Finding artistic inspiration in Ontario Parks is nothing new.
Artists have been drawn to provincial parks from the very earliest years of the park system.
If anyone asks about the significance of Algonquin Provincial Park, it won’t take a minute of conversation before Tom Thomson is mentioned.
A quick Google search of the park will turn up paintings by Thomson and the Group of Seven sharing the same screen with an iconic Algonquin loon or moose.
Art and nature, particularly in Ontario Parks, are complementary mirrors — a reflection of intertwined beauty.
Canadian landscape painting was quickly turned on its ear by the Group of Seven’s radical interpretation of Algonquin’s colours, patterns and textures in the 1910s. Capturing the light — a new impression of painting — was born based on the rugged nature of the Canadian wilderness.

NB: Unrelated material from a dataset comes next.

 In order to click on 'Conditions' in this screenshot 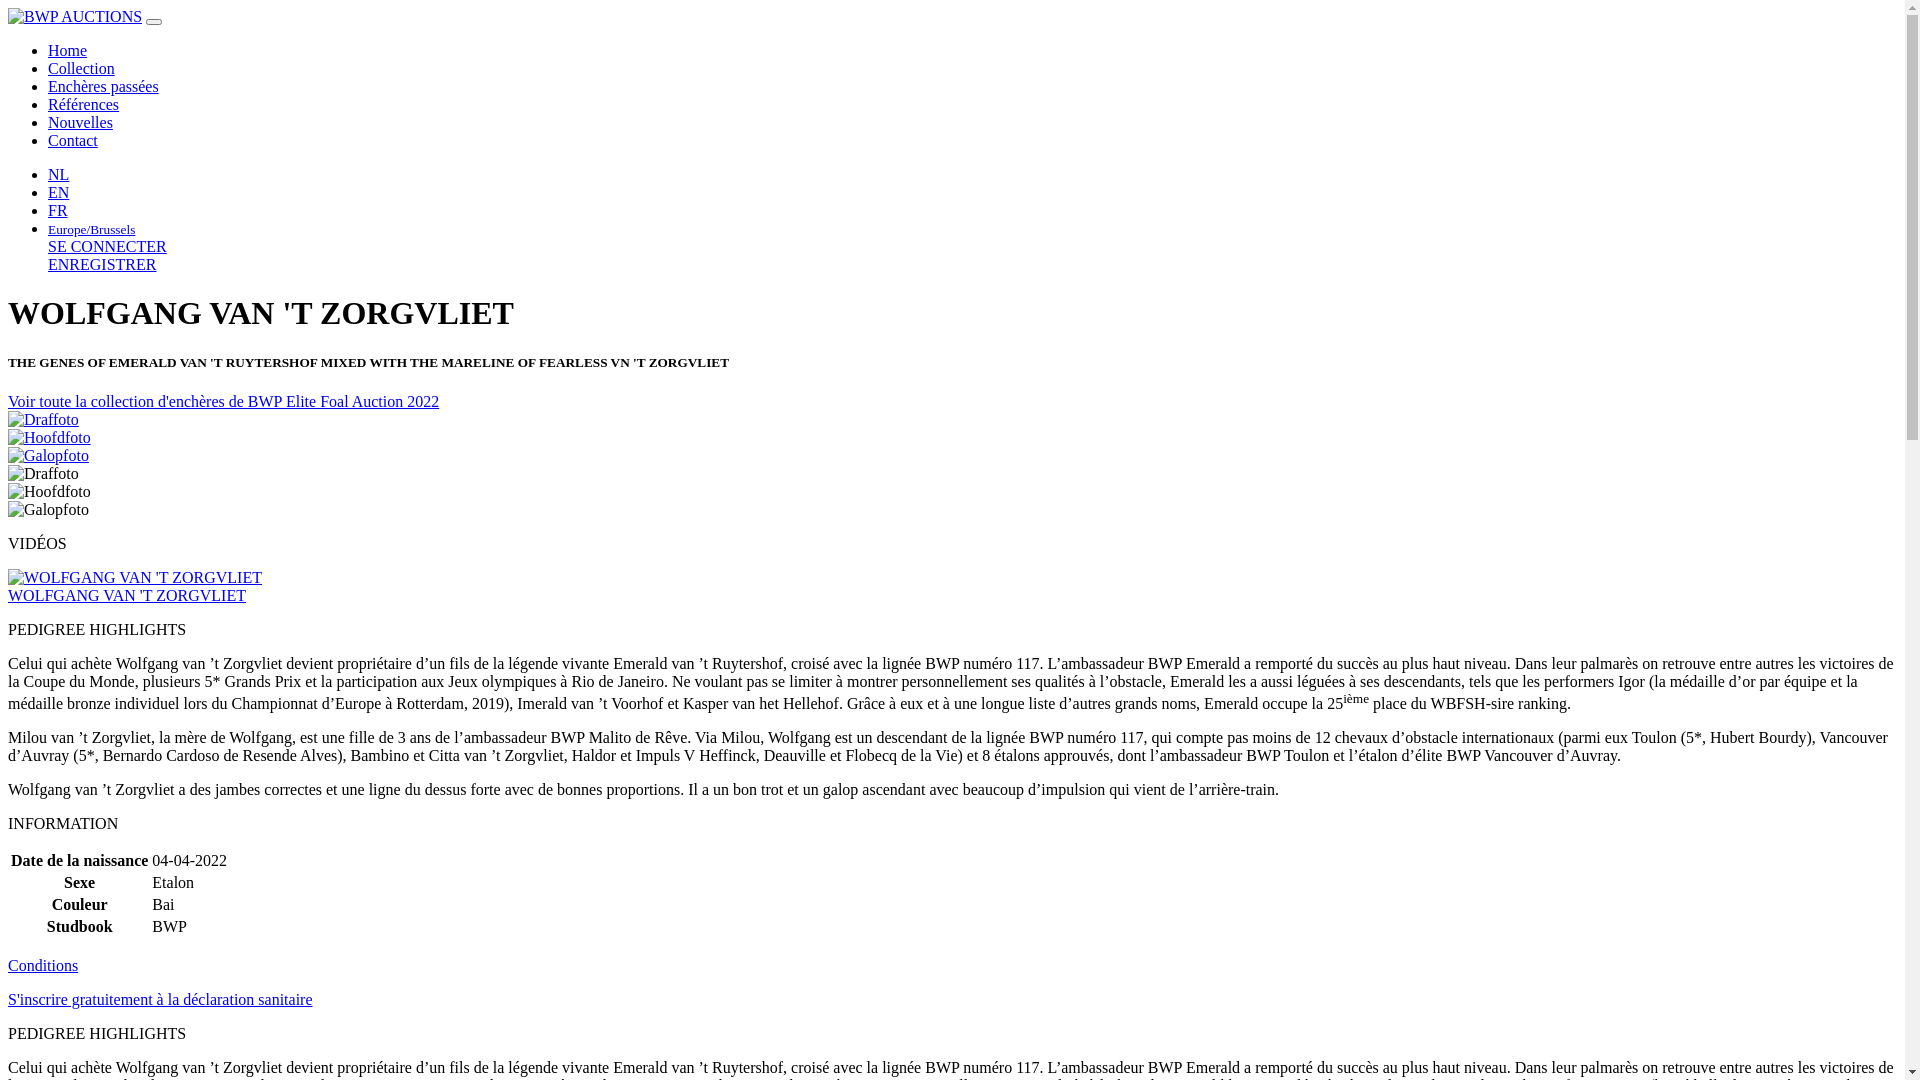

As founding Group of Seven member, A.Y. Jackson put it rather tongue and cheek, declaring Canadian landscape painting up to that time mimicked European traditions and was “all windmills and cows.”
A new generation
Art in the park is a natural fit; it is a fundamental part of the Canadian identity. This complementary relationship was celebrated in the OP125 program Go Wild for Art this summer which saw a multitude of art-based programs run across select parks.
This September was the ninth year students have made the pilgrimage to Awenda to paint and sketch (and photograph!) en plein air, like their artistic forebears.
Forty-seven students and two faculty journeyed to the park for a day trip, and were inspired by a varied fall day of scudding clouds and rugged Georgian Bay shoreline.
After a viewing at the park, students returned to the city to complete their work.
Support the arts!
On November 19 to 24, their finished artwork will be on display at OCAD’s Ada Slaight Student Gallery.
If you’re in Toronto, venture over to the college, a stone’s throw from the Art Gallery of Ontario where some the Canadian Masters are enshrined.
Check out a new artistic vision of the Canadian landscape represented by a new generation of artists, their artwork inspired by the very shores that once played muse for Thomson and the Group of Seven.